Das Ehepaar reiste danach um die Welt, richtete eine Homepage für die Suche ein, ließ das Bild ihrer vermissten Tochter in Rom von Papst Benedikt XVI. segnen und geriet schließlich selbst ins Visier der portugiesischen Behörden. Der ehemalige Chefermittler ist noch heute davon überzeugt, dass die Eltern etwas mit dem Verschwinden ihrer Tochter zu tun haben. Von Maddie aber fehlt nach wie vor jede Spur.

Ihr Verschwinden bleibt ein Rätsel, dessen Lösung die McCanns sich zur Lebensaufgabe gemacht haben. „Ich würde ihr gerne sagen, wie sehr wir sie immer geliebt haben und dass wir nicht aufhören werden, nach ihr zu suchen“, sagt Maddies Vater. „Ich denke nicht, dass Eltern, deren Kinder vermisst werden, aufhören können, zu suchen.“ Und: „Es gibt keinen Beweis dafür, dass Madeleine tot ist.“

Die McCanns haben mächtige Verbündete. Spätestens seitdem sich der britische Premierminister David Cameron öffentlich für sie stark machte, steht die Suche nach Maddie wieder auf der Agenda. Inzwischen hat sich die Londoner Polizei Scotland Yard des Falls angenommen, die Ermittlungen der portugiesischen Kollegen überprüft - und sie gibt den Eltern Hoffnung.

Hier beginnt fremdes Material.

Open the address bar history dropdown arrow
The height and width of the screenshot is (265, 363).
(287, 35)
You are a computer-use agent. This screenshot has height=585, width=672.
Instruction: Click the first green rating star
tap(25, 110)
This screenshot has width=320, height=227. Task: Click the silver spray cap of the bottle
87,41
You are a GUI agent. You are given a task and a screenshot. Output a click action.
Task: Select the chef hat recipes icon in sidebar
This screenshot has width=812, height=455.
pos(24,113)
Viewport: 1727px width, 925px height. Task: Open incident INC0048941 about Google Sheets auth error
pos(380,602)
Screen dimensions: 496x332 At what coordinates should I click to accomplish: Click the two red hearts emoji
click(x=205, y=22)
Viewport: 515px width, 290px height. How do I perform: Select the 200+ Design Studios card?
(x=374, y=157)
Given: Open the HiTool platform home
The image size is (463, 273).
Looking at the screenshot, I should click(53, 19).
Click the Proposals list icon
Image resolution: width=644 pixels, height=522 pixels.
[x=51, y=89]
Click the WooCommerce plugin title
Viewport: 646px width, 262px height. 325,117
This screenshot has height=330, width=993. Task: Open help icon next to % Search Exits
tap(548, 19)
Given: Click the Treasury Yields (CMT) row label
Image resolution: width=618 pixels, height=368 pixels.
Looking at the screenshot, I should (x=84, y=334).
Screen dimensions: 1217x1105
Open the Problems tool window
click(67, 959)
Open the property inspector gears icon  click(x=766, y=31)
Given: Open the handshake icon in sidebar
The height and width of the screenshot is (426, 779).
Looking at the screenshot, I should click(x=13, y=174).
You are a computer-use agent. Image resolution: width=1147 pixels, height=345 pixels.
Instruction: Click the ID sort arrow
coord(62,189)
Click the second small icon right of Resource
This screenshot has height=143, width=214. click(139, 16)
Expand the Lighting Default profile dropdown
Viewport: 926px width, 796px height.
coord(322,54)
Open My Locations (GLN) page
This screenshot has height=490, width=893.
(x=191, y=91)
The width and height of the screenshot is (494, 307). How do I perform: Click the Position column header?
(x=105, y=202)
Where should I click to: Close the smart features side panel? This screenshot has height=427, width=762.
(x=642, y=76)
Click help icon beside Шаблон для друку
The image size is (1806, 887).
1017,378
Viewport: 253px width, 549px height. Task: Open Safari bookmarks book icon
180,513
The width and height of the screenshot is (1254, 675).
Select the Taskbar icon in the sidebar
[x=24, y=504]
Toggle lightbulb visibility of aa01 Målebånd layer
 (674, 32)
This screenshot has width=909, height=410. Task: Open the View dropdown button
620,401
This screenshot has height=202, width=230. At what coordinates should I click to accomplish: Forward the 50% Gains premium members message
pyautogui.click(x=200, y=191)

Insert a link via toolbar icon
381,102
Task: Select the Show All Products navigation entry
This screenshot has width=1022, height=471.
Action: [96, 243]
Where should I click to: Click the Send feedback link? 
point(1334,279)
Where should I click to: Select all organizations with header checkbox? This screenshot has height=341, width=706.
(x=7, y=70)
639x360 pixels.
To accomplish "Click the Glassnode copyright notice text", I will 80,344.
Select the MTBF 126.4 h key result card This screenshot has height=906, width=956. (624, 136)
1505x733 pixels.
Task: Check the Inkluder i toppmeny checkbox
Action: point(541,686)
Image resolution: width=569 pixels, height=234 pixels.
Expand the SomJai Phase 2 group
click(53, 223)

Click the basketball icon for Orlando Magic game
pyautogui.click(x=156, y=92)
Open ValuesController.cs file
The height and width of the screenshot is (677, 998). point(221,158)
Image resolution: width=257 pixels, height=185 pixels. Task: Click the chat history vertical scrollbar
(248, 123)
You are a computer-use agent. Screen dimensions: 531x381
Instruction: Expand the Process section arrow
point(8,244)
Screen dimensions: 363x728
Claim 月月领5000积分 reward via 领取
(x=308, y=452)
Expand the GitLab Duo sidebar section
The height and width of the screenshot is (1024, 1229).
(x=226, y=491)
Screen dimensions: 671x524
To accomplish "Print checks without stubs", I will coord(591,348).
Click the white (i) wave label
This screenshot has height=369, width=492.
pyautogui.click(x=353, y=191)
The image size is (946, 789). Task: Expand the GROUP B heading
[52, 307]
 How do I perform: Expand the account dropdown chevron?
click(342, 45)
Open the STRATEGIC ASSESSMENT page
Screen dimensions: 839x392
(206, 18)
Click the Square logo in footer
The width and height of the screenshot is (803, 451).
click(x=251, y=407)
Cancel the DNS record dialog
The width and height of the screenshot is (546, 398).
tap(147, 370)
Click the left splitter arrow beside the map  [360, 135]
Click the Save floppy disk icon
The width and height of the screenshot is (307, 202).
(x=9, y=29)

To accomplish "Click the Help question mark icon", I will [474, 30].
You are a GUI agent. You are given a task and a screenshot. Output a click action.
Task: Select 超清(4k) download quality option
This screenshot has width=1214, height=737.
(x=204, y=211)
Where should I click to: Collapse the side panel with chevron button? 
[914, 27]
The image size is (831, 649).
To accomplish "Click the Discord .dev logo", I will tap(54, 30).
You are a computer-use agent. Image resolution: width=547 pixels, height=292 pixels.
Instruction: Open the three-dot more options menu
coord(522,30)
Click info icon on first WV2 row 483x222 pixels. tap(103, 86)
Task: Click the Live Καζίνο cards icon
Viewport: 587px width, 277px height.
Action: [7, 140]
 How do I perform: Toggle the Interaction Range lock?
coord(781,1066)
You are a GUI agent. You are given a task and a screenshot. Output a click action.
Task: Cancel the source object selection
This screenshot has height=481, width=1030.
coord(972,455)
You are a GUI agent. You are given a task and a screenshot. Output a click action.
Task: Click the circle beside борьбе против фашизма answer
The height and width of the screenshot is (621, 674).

Detective Chief Inspector Andy Redwood berichtet in der ZDF-Sendung von jungen Männern, die sich in den Tagen vor Maddies Verschwinden in der Ferienanlage mit dem Namen Ocean Club aufhielten und sich verdächtig benahmen - und die möglicherweise Deutsch oder Niederländisch gesprochen haben sollen. Und er sprach von einem Mann, der beobachtet wurde, als er am Tattag zur Tatzeit mit einem Kind auf dem Arm Richtung Strand verschwand.

Redwood macht keinen Hehl daraus, dass er diesen Mann für den möglichen Täter hält, für den Menschen, der das kleine Mädchen aus seinem Bettchen holte und aus der Ferienanlage mitten in dem beschaulichen, hauptsächlich von britischen Touristen bevölkerten Ferienort entführte.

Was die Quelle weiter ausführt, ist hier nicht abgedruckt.